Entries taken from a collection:
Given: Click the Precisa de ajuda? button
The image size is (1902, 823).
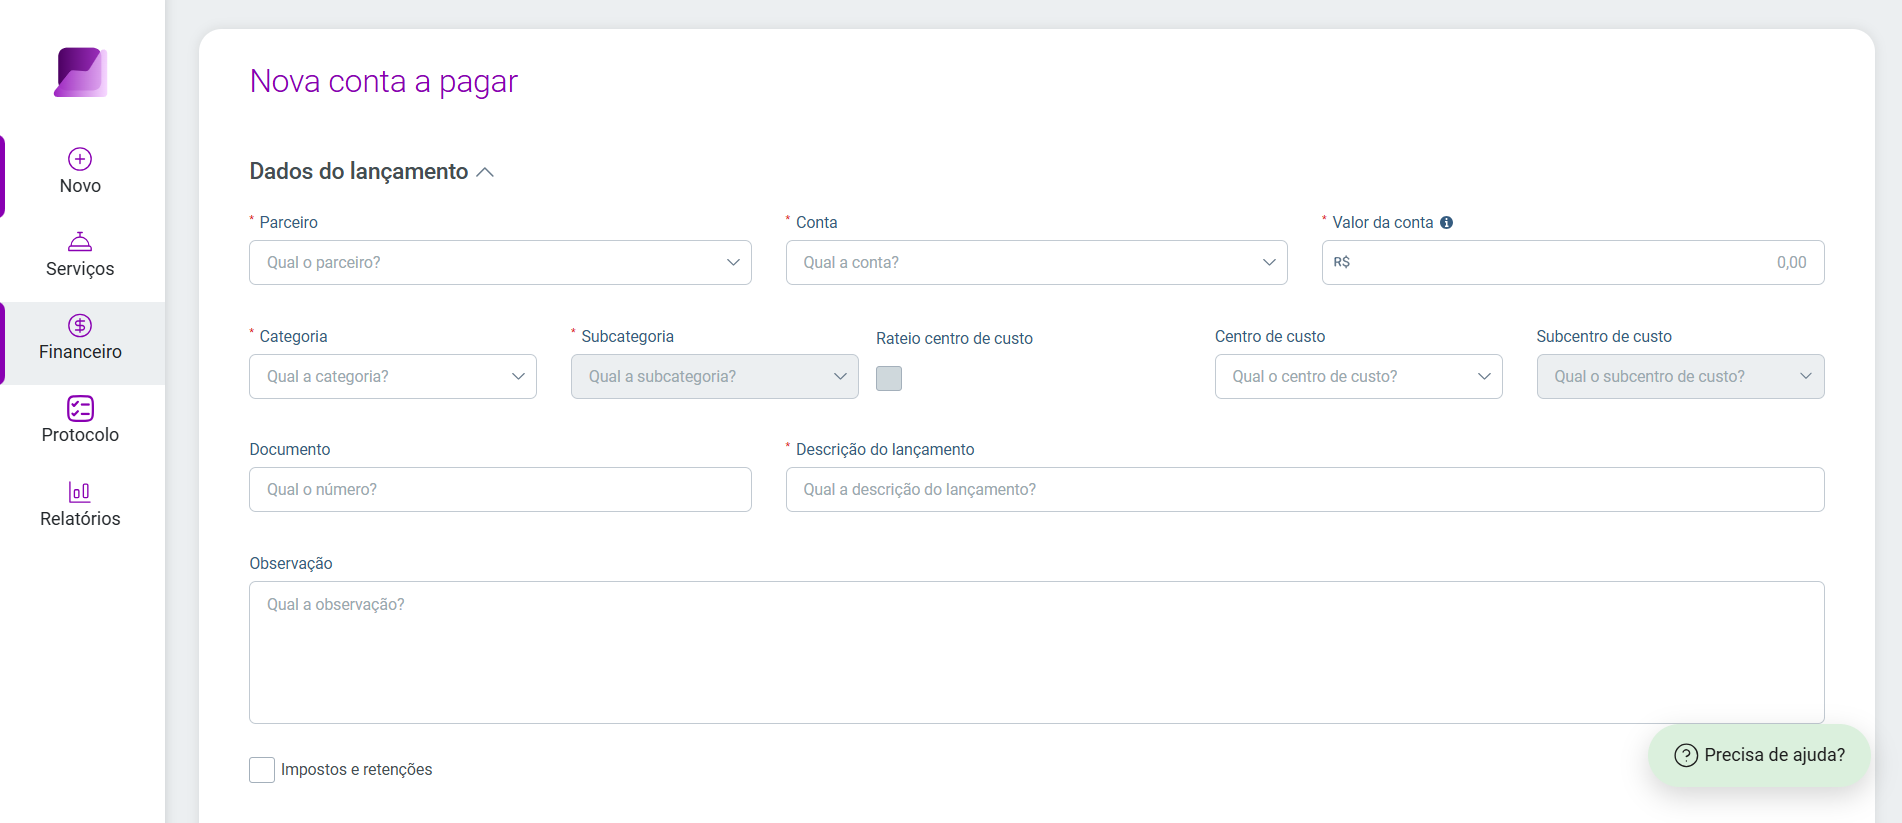Looking at the screenshot, I should click(x=1759, y=755).
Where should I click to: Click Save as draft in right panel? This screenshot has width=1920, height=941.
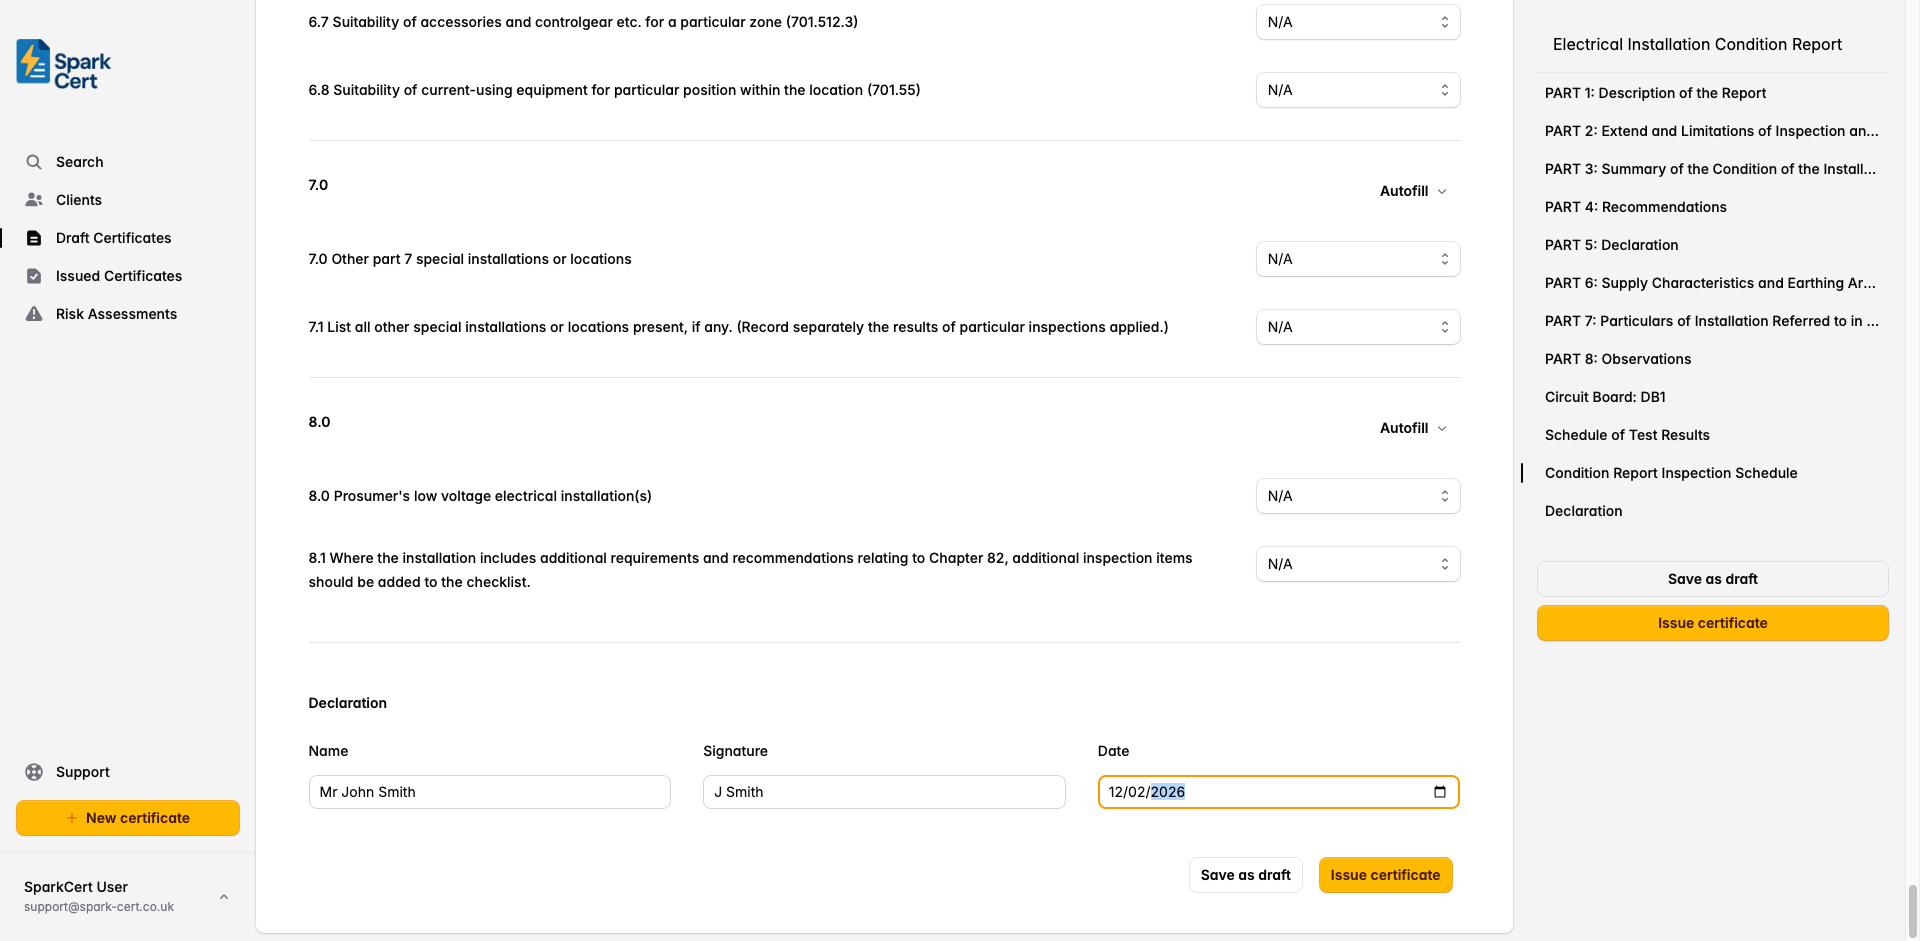click(x=1712, y=579)
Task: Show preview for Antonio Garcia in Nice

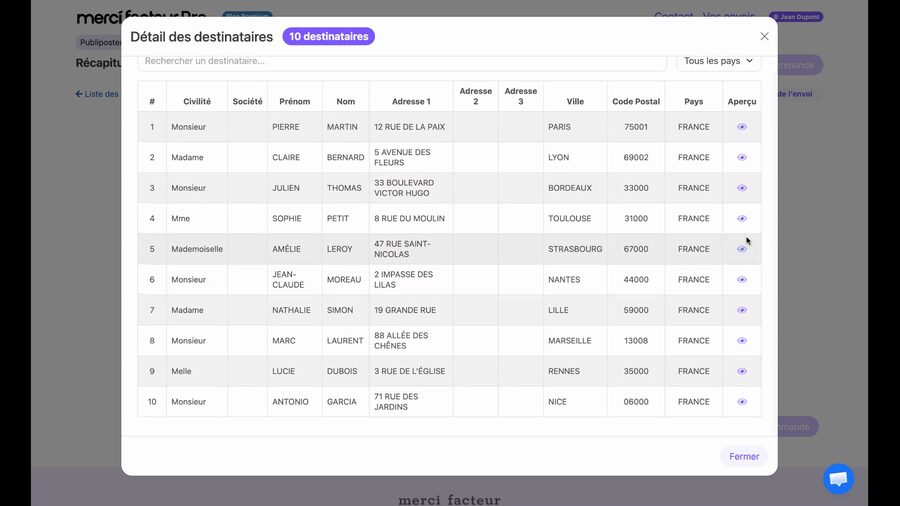Action: pyautogui.click(x=742, y=402)
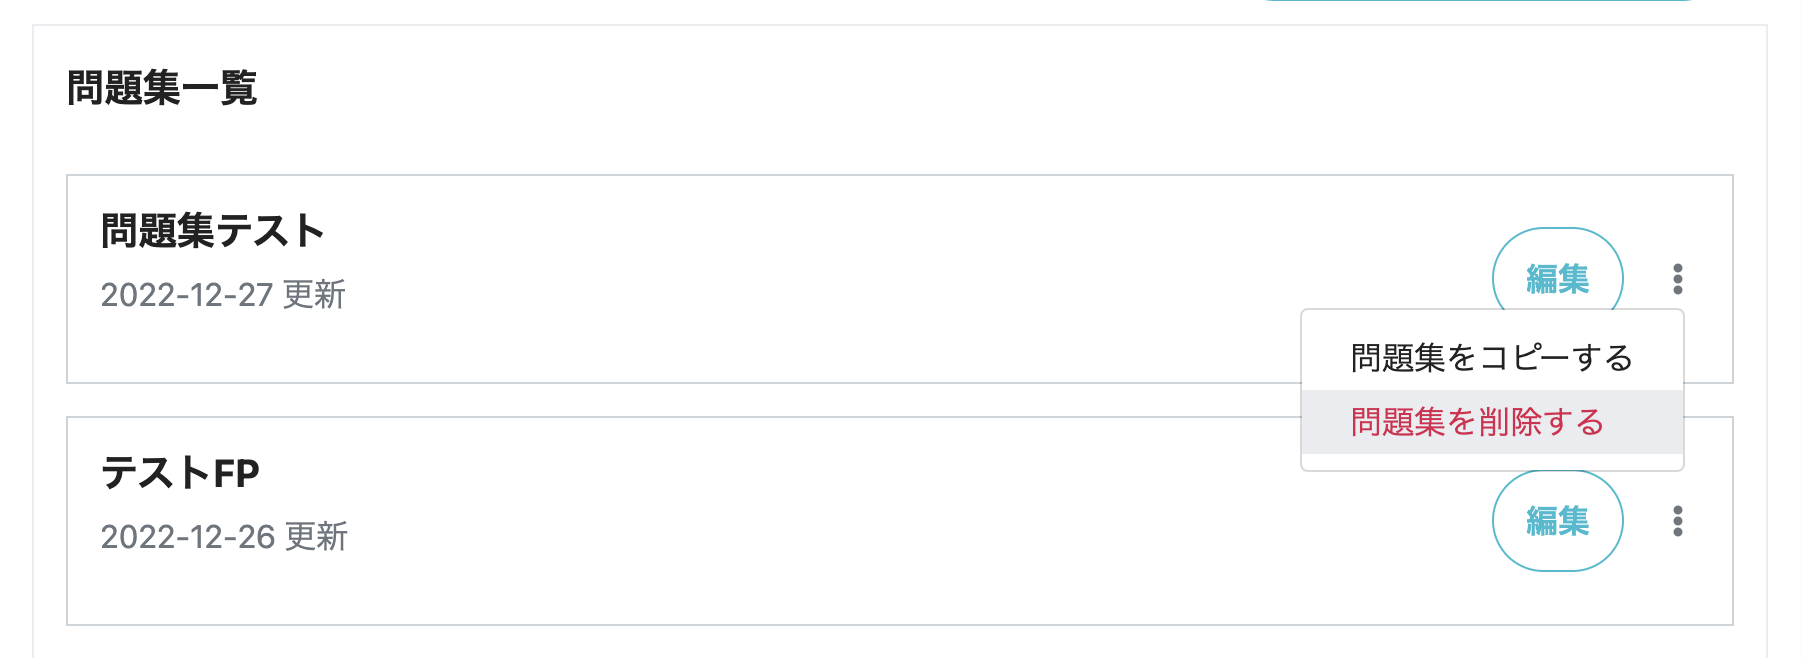Open the three-dot menu for 問題集テスト
The image size is (1802, 658).
[1677, 279]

> Work to be completed: Repeat the records exactly, without the pictures.

> Written solution:
Given: Click the Precisa de ajuda? button
The image size is (1902, 823).
Looking at the screenshot, I should click(x=1759, y=755).
Where should I click to: Click Save as draft in right panel? This screenshot has width=1920, height=941.
click(x=1712, y=579)
Task: Show preview for Antonio Garcia in Nice

Action: pyautogui.click(x=742, y=402)
Open the three-dot menu for 問題集テスト
The image size is (1802, 658).
[1677, 279]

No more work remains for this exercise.